**HOW TO COMPLETE THIS TASK**
Exactly the lines below from the line with "You are a GUI" through the line with "The width and" must make up the answer, both ends included and pictures left out.

**TASK INPUTS**
⟨

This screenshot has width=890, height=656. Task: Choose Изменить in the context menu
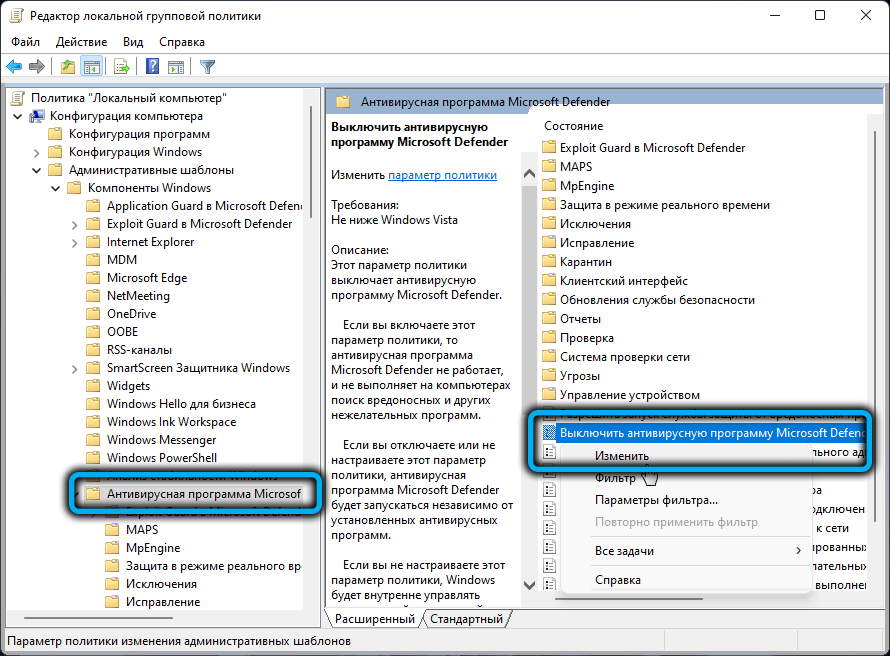click(622, 455)
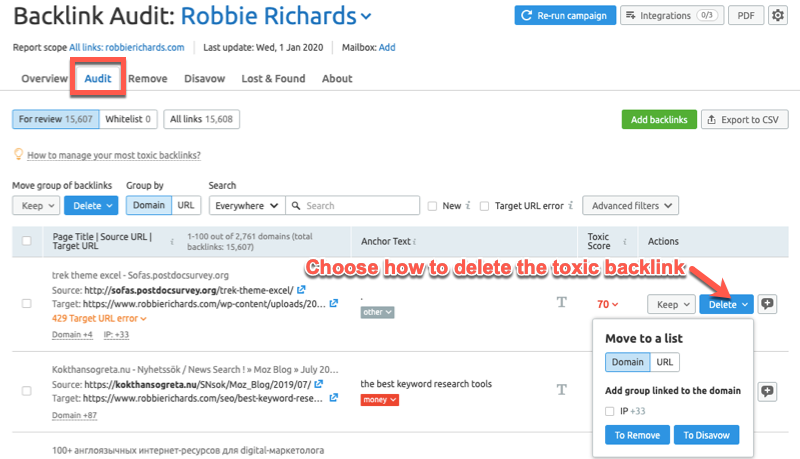Viewport: 800px width, 459px height.
Task: Click the lightbulb toxic backlinks tip icon
Action: click(x=17, y=155)
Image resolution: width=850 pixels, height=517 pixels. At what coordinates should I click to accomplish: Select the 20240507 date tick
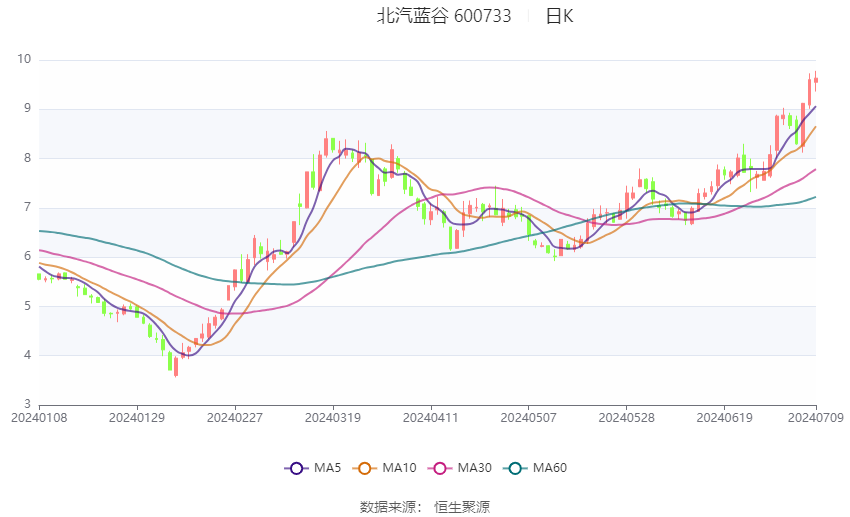[x=529, y=418]
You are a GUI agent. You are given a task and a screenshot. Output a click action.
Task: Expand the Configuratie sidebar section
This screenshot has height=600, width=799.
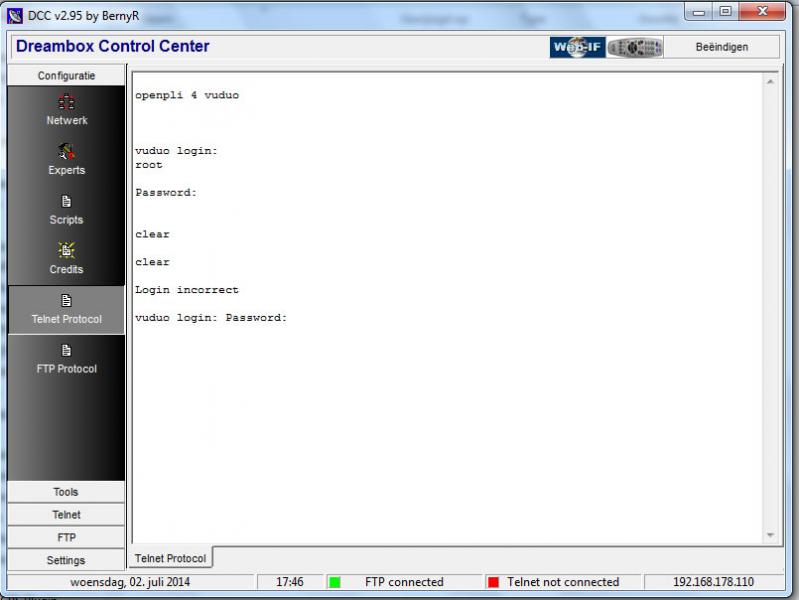coord(66,76)
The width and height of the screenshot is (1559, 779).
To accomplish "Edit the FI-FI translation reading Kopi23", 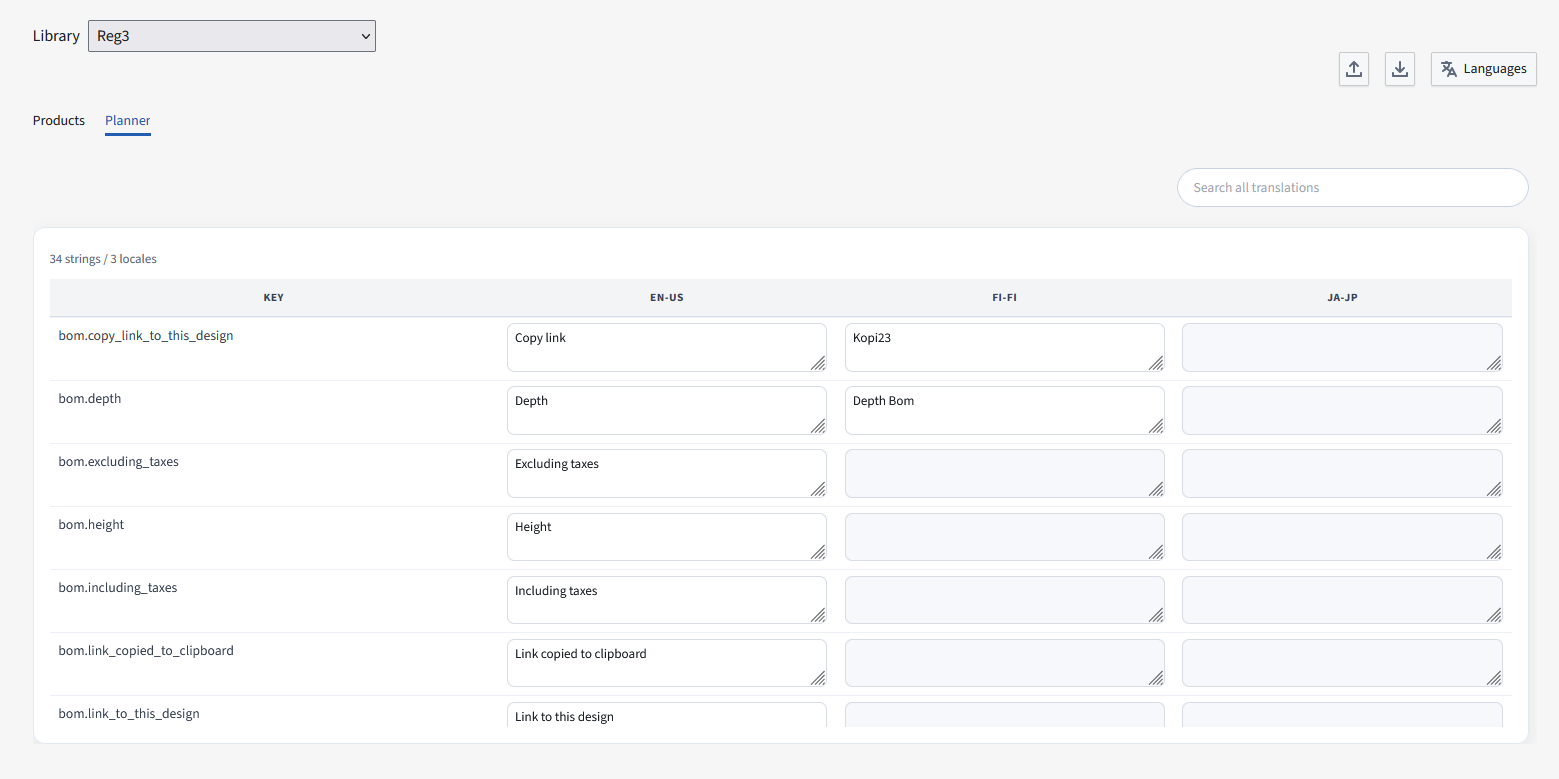I will [1004, 347].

⟩

**RESPONSE**
You are a GUI agent. You are given a task and a screenshot. Output a click action.
Task: Expand the Configuratie sidebar section
This screenshot has height=600, width=799.
coord(66,76)
The width and height of the screenshot is (1559, 779).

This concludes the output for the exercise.